┌────────
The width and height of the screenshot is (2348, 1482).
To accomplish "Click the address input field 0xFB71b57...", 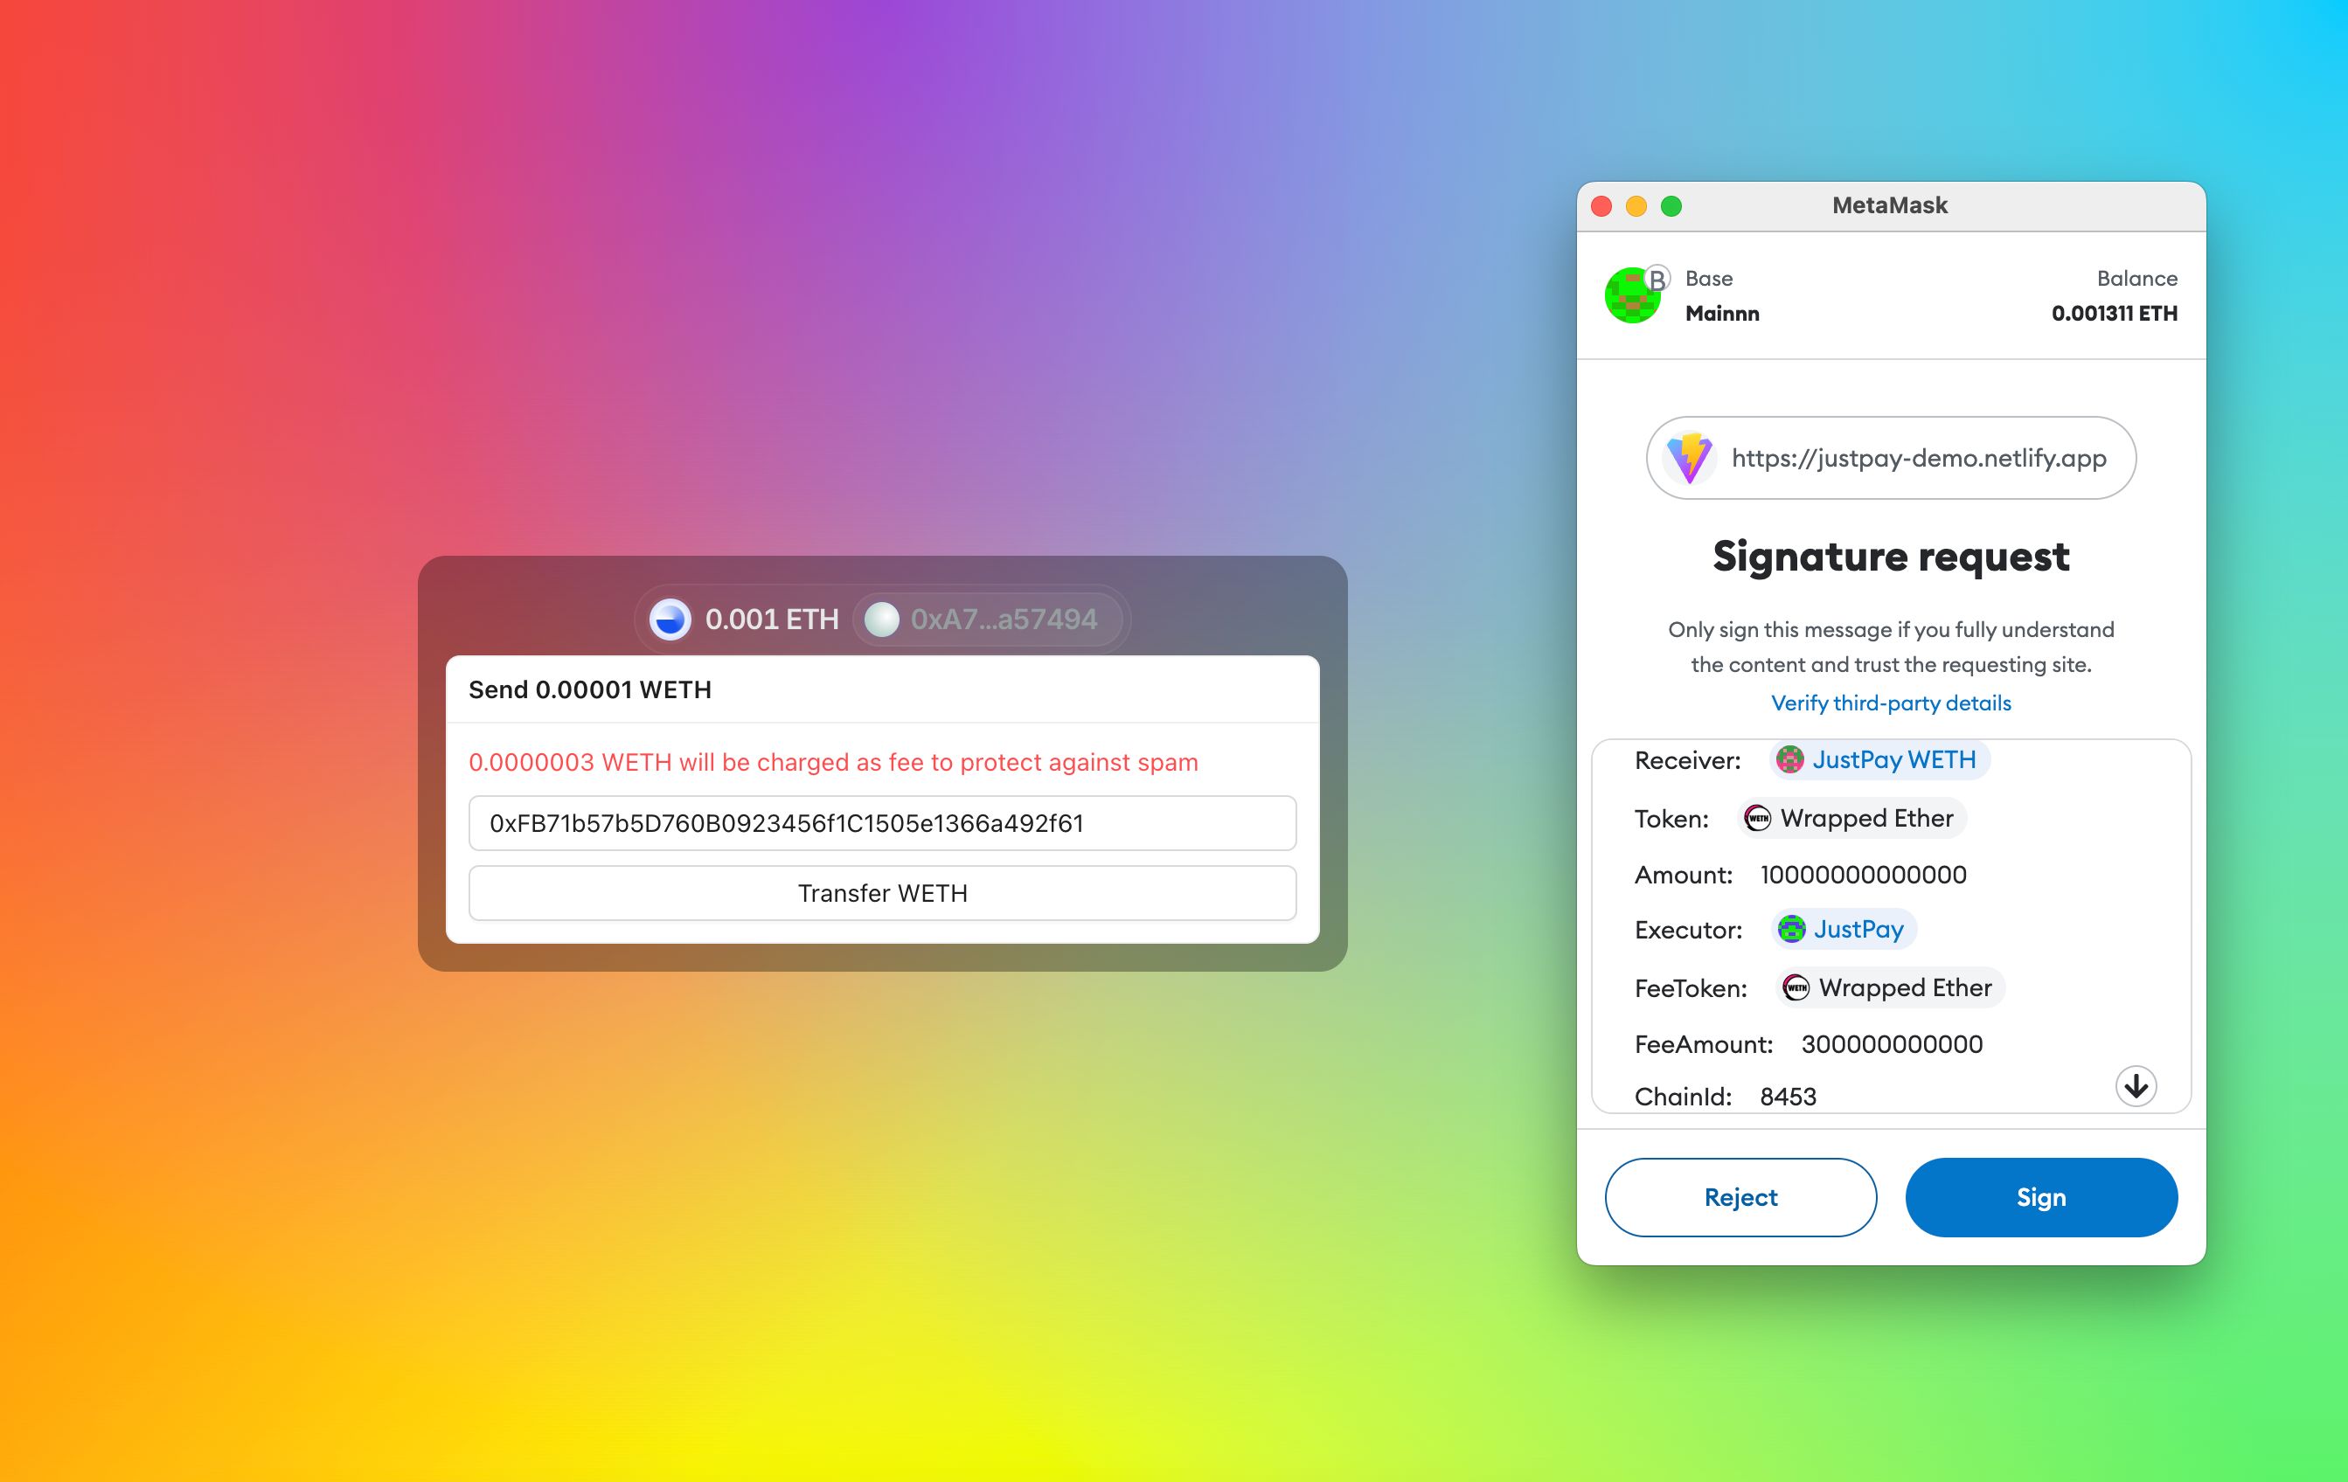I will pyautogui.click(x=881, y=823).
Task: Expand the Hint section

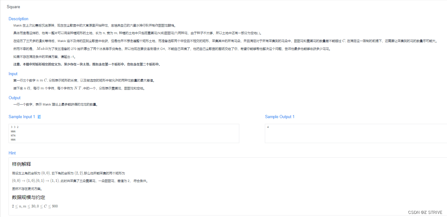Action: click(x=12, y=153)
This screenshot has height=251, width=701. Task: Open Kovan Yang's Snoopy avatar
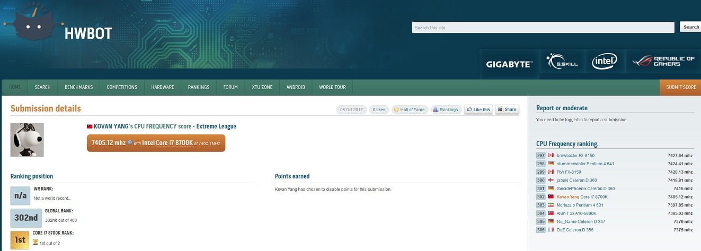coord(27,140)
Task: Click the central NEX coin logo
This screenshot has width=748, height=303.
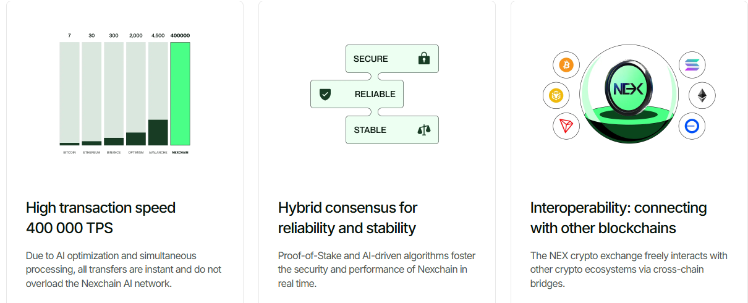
└────────
### Work to be completed
Once the line containing "Task: Click the central NEX coin logo" is located, write out exactly that line and each one after it to the end of the records above, excluding pictures and nothing else.

### Task solution
Task: Click the central NEX coin logo
This screenshot has width=748, height=303.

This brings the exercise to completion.